Edmonds is served by several modes of transportation that converge in the downtown area, including roads, railroads, ferries, and buses. The city's ferry terminal is located at the west end of Main Street at Brackett's Landing Park and is served by a ferry route to Kingston on the Kitsap Peninsula. From 1979 to 1980, Washington State Ferries also ran ferries to Port Townsend during repairs to the Hood Canal Bridge. The Edmonds train station lies a block southwest of the terminal and is served by Amtrak's intercity Cascades and Empire Builder trains as well as Sound Transit's Sounder commuter train. These trains operate on the BNSF Railway, which runs along the Edmonds waterfront and is primarily used for freight transport. Two state highways, State Route 104 and State Route 524, connect the downtown area to eastern Edmonds and other points in southern Snohomish County and northern King County. An additional state highway, State Route 99, runs north–south in eastern Edmonds and connects the city's commercial district to Seattle and Everett.

Given data:
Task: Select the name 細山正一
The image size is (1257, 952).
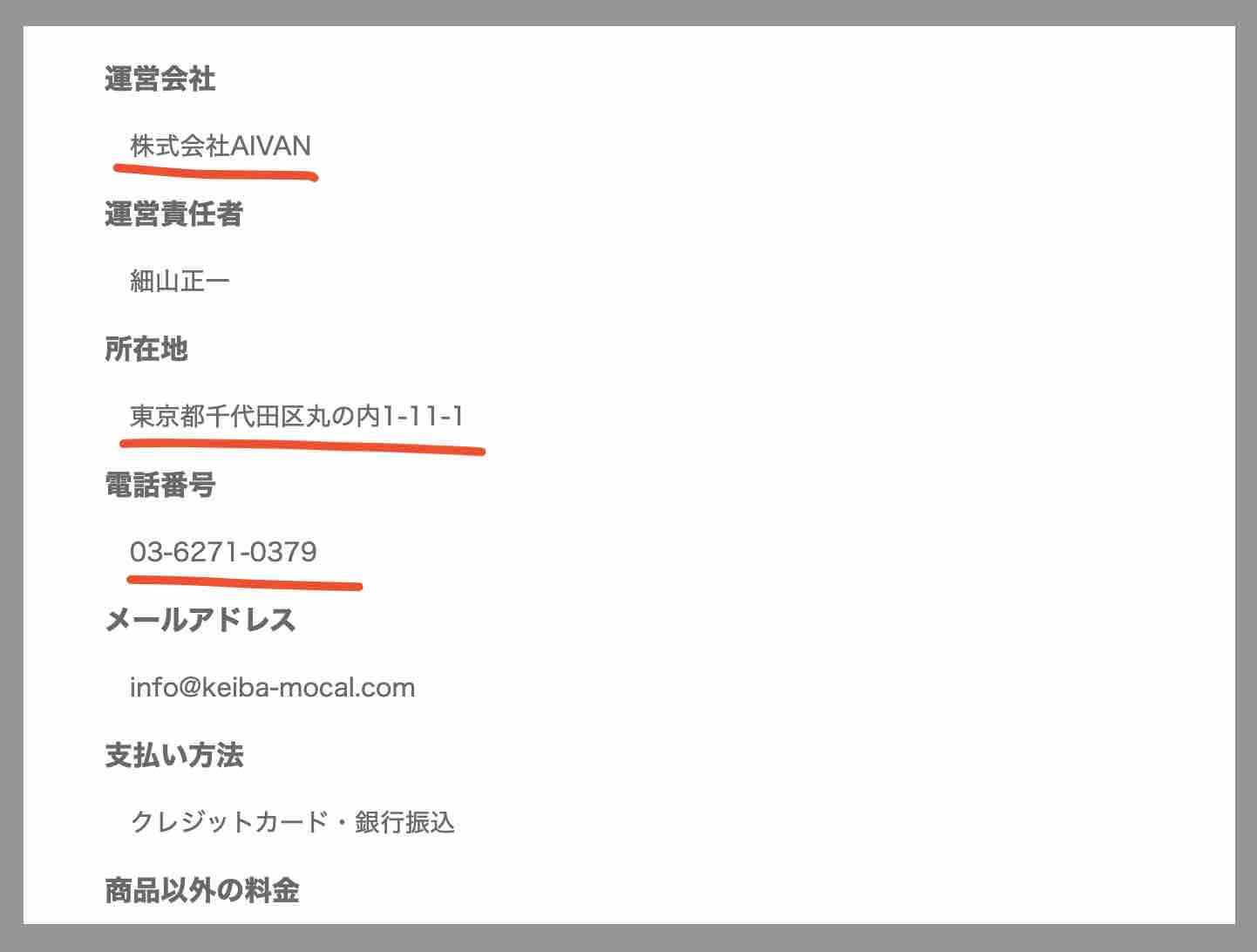Action: tap(180, 281)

Exercise requirements:
- 1) List every state highway named in the passage on transportation in Edmonds.
- 2) Write the next few sentences of the passage on transportation in Edmonds, picking up after its last sentence.

Responses by item number:
- 1) State Route 104, State Route 524, State Route 99

- 2)
Public transportation in Edmonds is provided by Community Transit, which serves most of Snohomish County and covers 74 percent of Edmonds residents. Community Transit's local buses run on major streets and connect downtown Edmonds to transit hubs at Aurora Village, Lynnwood City Center station, and Edmonds Community College. It also operates the Swift Blue Line on State Route 99, a bus rapid transit service connecting Aurora Village and Everett. Until 2024, Community Transit operated direct express buses to from park and ride lots in Edmonds to Downtown Seattle and the University District. They were replaced by the Link light rail extension to Lynnwood and a new express bus that connects Downtown Edmonds to Mountlake Terrace station.

===Utilities===

Electric power in Edmonds is provided by the Snohomish County Public Utility District (PUD), a consumer-owned public utility that serves all of Snohomish County. In 2017, the city signed a clean energy pledge that would mandate the use of renewable energy sources to generate all of its electricity by 2025. Puget Sound Energy provides natural gas service to the city's residents and businesses.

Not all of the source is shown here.